Cette exposition nous propose de déambuler dans une succession de petites salles épurées qui mettent parfaitement en valeur le matériel documentaire choisi pour illustrer une série de catastrophes écologiques plus ou moins spectaculaires : coupures de presse, plans d’urbanisme, extraits audio ou vidéo, cartes, œuvres d’art, photographies, le tout accompagné de nombreux textes explicatifs. L’ensemble est remarquablement beau, lumineux, et la qualité esthétique de la forme permet d’apaiser un peu le sentiment anxiogène que génère le contenu. Le visiteur y parcourt cette (contre)histoire environnementale à travers le temps, l’histoire de l’extraction et de la surexploitation des ressources naturelles étant presque aussi vieille que celle de la colonisation elle-même, et à travers l’espace, la crise environnementale nous rappelant violemment notre dépendance à un territoire bien plus vaste que celui que nous occupons consciemment. C’est un voyage dans le temps grâce aux nombreux documents d’archive qui balisent l’exposition. Les utopies technophiles des années 50 sont restituées à travers une série de photos, de plans, de coupes géologiques qui retracent le développement nucléaire de Chalk River; les accords de la Baie-James sont évoqués dans des extraits de films et divers documents d’archives; les grandes crises de pollution et les scandales sanitaires qui ont ponctué le dernier demi-siècle s’égrènent au fil des coupures de presse et des micro-trottoirs des grandes chaînes d’information; la naissance et l’évolution des parcs nationaux sont évoquées dans la dernière salle…
C’est un voyage dans l’espace grâce à une multitude de formes visuelles habilement mises en valeur par une scénographie qui érige certains documents techniques en véritables œuvres d’art. Les cartes géographiques sont nombreuses, belles, explicites, elles nous font découvrir le monde vu du Nord et sa calotte glacière, qui d’année en année se réduit comme peau de chagrin; elles nous font visiter l’étendue infinie de la terre de Baffin, immense espace vierge pourtant source des plus grandes convoitises; elles nous dessinent des réseaux superposés de ressources naturelles, de populations, de transports, serrés dans le Sud pour faire voyager les humains sur la terre, plus lâches dans le Nord pour que circulent les ressources sous le sol.
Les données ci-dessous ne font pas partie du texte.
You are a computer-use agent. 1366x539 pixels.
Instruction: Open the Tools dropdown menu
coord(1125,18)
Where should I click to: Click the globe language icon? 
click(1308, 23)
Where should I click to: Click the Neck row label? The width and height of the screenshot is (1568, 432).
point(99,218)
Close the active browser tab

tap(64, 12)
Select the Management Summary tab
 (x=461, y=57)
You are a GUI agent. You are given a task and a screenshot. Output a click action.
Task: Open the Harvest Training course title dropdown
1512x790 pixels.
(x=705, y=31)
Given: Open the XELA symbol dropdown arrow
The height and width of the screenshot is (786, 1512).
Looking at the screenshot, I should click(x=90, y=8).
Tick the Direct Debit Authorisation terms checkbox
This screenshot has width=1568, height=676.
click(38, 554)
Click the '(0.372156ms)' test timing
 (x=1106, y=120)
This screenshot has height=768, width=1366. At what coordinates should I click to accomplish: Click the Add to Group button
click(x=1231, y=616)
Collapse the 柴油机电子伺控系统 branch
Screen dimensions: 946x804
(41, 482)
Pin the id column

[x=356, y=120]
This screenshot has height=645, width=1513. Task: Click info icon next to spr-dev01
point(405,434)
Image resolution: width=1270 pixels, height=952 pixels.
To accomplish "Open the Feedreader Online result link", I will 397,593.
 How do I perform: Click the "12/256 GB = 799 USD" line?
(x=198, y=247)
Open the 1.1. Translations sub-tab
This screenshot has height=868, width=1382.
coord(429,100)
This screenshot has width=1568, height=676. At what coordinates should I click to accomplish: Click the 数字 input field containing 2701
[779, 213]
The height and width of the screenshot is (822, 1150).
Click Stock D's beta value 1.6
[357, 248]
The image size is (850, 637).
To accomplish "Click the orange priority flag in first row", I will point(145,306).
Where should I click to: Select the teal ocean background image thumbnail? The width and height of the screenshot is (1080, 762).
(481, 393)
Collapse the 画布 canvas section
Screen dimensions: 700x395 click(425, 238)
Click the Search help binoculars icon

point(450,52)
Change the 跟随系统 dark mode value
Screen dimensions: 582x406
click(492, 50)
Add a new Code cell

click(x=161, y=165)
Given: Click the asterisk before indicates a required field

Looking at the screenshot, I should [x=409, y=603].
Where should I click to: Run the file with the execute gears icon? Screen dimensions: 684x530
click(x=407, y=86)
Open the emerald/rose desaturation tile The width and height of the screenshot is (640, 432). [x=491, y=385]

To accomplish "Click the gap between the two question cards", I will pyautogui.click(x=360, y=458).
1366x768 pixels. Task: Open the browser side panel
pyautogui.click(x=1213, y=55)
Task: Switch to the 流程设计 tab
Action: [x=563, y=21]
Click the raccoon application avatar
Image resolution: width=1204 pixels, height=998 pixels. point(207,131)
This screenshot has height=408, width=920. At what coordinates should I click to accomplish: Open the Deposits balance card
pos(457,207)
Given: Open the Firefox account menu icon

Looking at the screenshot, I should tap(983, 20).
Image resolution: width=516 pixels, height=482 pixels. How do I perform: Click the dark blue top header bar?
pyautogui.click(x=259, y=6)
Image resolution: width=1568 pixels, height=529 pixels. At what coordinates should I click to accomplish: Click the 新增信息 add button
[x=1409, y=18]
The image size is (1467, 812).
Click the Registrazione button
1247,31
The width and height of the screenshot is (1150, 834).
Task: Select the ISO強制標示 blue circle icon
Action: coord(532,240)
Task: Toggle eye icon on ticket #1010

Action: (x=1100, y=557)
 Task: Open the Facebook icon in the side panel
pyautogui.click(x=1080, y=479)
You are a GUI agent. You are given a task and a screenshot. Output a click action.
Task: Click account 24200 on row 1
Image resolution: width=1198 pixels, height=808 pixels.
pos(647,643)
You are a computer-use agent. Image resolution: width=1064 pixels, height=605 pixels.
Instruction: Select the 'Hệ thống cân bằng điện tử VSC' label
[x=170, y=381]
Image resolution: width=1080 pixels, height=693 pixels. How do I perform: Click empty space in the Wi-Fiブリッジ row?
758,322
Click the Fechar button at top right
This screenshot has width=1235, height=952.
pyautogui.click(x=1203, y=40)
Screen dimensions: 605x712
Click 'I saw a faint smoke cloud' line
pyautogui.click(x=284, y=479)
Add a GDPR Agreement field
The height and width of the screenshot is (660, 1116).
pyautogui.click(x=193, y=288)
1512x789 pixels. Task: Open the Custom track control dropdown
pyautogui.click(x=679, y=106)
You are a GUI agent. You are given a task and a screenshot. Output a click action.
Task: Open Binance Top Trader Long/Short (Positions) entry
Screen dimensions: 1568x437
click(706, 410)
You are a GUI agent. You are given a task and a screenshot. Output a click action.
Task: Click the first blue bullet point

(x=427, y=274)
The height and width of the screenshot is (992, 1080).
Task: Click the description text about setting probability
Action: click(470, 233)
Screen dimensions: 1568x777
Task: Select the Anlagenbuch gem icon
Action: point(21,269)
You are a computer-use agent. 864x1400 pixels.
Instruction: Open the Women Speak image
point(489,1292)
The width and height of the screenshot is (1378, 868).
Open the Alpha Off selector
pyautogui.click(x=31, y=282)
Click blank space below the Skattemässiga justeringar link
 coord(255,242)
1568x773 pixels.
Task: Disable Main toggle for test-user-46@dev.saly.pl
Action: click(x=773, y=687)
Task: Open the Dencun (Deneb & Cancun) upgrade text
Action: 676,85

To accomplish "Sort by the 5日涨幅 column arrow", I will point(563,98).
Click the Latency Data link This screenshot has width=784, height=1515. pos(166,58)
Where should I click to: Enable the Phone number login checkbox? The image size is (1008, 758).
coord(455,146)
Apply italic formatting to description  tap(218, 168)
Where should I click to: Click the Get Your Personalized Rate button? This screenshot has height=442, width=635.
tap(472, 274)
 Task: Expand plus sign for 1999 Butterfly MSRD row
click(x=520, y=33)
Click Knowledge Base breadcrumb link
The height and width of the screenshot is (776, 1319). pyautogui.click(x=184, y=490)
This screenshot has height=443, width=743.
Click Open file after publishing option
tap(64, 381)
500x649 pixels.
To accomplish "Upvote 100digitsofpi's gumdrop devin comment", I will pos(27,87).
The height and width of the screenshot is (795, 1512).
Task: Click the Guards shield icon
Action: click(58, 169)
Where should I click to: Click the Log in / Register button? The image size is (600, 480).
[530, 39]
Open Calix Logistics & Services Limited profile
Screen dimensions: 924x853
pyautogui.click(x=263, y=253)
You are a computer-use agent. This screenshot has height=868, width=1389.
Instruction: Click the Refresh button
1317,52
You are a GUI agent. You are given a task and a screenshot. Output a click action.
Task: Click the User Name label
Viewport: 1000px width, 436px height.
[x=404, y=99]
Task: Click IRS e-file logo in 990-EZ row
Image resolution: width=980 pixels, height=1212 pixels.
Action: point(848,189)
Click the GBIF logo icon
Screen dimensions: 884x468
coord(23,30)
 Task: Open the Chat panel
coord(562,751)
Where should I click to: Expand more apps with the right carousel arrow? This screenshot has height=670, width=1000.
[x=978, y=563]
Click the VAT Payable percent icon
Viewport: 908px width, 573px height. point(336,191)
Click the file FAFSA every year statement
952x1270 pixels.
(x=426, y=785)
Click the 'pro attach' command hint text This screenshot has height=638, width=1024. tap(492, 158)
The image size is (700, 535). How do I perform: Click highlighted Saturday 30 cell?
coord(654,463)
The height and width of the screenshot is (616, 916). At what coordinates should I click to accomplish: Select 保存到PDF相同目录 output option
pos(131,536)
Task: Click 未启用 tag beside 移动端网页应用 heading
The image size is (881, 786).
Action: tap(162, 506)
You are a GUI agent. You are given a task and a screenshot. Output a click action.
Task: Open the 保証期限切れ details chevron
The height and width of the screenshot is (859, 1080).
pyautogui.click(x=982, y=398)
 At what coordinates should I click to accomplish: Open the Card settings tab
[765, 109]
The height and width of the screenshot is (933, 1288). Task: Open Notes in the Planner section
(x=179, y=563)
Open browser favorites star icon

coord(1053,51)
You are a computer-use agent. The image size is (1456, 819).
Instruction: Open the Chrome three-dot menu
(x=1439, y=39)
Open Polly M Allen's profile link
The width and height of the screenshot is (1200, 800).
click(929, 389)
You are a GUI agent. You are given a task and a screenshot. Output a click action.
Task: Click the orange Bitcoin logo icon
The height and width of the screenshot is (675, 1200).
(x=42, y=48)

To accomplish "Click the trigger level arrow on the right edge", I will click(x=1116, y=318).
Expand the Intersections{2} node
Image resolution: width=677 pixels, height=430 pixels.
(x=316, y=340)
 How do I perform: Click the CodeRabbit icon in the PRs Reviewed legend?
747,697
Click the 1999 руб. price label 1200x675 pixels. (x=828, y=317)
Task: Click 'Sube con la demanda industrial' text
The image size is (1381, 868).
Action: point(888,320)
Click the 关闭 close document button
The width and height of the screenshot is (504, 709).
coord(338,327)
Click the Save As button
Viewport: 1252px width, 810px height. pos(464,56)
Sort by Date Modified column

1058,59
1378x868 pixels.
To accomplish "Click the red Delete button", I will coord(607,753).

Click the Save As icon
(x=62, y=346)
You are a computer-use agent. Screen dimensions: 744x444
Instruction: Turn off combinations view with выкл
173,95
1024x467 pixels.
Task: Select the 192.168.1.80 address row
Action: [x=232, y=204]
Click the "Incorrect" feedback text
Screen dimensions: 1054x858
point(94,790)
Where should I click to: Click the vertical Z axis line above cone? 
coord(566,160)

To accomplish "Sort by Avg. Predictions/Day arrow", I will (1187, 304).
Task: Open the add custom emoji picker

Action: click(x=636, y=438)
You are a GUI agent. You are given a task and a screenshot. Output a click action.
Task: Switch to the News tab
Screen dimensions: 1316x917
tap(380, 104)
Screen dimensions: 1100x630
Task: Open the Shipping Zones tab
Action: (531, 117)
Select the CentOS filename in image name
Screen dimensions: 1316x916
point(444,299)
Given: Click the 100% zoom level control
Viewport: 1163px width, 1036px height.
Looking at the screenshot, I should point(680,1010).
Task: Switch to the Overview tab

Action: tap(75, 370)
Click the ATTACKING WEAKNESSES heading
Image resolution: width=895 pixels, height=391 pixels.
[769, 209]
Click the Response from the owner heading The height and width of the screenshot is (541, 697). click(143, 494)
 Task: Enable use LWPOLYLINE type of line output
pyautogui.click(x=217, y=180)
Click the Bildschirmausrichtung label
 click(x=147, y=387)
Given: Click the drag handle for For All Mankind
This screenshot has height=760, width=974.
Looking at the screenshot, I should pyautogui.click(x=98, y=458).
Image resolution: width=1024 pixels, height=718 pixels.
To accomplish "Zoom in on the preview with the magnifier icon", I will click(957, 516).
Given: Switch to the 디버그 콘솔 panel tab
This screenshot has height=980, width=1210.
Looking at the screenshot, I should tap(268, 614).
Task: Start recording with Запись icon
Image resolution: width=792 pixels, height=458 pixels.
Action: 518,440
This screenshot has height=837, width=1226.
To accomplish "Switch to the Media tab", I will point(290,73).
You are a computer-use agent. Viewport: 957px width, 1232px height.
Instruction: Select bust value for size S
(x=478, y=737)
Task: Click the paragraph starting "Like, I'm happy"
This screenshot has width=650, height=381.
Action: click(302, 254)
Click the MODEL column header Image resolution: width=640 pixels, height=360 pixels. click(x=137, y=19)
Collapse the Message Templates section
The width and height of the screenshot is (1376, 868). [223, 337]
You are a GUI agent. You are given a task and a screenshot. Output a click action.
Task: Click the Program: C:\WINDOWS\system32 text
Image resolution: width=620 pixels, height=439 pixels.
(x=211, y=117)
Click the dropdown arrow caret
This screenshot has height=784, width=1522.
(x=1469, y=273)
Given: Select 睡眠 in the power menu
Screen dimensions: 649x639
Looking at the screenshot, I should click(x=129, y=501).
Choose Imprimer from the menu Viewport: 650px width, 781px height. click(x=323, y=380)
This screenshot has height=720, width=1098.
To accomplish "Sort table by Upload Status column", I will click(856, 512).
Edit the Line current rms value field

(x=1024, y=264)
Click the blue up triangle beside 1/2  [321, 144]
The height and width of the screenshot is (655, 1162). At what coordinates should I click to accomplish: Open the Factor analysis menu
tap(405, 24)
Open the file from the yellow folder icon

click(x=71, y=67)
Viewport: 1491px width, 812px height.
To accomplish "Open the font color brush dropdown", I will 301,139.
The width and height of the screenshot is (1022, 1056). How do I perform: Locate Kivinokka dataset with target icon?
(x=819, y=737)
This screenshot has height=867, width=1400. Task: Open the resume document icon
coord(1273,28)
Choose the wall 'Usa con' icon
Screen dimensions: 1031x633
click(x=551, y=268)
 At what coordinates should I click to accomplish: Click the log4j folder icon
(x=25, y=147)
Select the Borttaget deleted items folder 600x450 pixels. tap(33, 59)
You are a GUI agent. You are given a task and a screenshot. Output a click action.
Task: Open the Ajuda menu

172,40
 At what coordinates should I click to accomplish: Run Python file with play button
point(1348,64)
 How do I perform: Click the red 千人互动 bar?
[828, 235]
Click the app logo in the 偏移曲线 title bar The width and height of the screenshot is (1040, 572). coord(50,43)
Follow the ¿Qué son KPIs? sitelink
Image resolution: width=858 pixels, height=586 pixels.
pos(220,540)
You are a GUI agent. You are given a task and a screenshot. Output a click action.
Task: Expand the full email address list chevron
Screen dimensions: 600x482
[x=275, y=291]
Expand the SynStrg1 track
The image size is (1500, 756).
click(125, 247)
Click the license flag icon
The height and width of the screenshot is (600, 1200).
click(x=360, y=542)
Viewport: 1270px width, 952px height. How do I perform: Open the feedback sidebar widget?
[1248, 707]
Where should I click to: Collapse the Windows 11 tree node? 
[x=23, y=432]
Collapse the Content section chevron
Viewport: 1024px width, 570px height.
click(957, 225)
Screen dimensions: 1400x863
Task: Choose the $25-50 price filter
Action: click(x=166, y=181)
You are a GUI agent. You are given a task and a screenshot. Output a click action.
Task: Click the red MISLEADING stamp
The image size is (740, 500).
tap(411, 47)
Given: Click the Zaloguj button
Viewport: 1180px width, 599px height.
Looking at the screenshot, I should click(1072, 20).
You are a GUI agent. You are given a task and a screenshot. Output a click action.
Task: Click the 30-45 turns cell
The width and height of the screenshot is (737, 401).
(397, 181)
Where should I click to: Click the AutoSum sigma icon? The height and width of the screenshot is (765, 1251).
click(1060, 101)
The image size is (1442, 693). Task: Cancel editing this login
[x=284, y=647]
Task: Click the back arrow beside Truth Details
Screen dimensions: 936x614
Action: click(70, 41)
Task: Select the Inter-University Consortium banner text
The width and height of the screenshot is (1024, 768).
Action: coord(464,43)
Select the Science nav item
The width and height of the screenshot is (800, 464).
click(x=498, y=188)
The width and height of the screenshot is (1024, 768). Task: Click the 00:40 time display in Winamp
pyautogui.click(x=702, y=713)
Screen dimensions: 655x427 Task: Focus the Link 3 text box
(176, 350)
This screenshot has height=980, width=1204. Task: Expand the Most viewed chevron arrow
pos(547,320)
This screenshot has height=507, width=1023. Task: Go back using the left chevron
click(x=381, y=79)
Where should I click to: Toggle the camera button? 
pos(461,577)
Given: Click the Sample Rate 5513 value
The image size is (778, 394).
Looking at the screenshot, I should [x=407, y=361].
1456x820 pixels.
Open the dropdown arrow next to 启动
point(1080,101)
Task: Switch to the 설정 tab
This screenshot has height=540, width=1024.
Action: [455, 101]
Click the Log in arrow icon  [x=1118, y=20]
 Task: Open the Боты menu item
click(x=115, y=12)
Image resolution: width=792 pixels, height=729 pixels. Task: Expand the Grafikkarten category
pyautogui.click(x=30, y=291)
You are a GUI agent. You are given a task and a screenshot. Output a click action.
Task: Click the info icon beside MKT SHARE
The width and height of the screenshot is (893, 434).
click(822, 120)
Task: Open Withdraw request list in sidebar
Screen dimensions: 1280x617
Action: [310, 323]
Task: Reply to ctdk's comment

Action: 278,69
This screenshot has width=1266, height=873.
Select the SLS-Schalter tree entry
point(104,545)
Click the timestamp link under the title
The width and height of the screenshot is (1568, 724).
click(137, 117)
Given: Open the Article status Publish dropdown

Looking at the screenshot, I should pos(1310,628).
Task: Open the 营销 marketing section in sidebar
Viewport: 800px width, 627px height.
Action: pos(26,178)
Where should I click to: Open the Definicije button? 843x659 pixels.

C’est ainsi que l’on parcourt l’histoire et le territoire canadiens, jusqu’à ce point ultime où le temps et l’espace semblent ne faire plus qu’un dans le blanc suspendu du Grand Nord. C’est ce que donne à voir la série magnifique de Donovan Wylie, qui photographie les paysages lunaires de l’Arctique canadien, d’où saillent les stations radar de la ligne DEW, cette « ligne avancée d’alerte précoce » (Distant Early Warning Line), gigantesque réseau de radars construit dans les années 50 qui s’étendait de l’Alaska à l’Islande et devait prémunir l’Ouest d’une éventuelle attaque soviétique. Ces vestiges gigantesques, comme autant de cicatrices sur l’étendue immaculée de l’Arctique canadien que le développement des technologies d’observation par satellite a rapidement rendu obsolètes, témoignent de l’acharnement d’une civilisation guerrière à marquer et à défendre son territoire, quand bien même il lui faudrait pour cela commencer par le saccager.
Quelles voix pour dire la catastrophe?
Que ce soit pour dresser l’inventaire des échecs passés ou pour esquisser le récit d’un avenir meilleur, il faudrait donner à entendre d’autres voix que celles qui généralement saturent l’espace public. Une contre-histoire ici pourrait être conçue comme un contre-chant atonal, un chœur alternatif et discordant qui s’exprimerait dans un autre mode que celui des harmonies lisses et factices qu’a façonnées la modernité pour chanter ses propres louanges. Or la crise environnementale actuelle, que le jargon scientifico-technique renomme pudiquement « anthropocène », est celle de la triple domination colonialiste, patriarcale et anthropocentrique de l’homme blanc. C’est donc vers les sans-voix de cette suprématie qu’il faudrait tendre l’oreille : les peuples autochtones, les femmes et la nature elle-même ont probablement beaucoup à nous dire.
Or, si cette remarquable exposition relève avec succès le défi du mea culpa d’une culture occidentale acculée au constat de ses propres échecs, la contre-histoire qu’elle nous offre ne déploie pas complètement son projet de récit alternatif. Les voix dominantes restent les voix des dominants, et les visions du monde qui s’y exposent ne permettent pas d’ébranler les rapports d’asservissement constitutifs de la modernité et de la crise environnementale.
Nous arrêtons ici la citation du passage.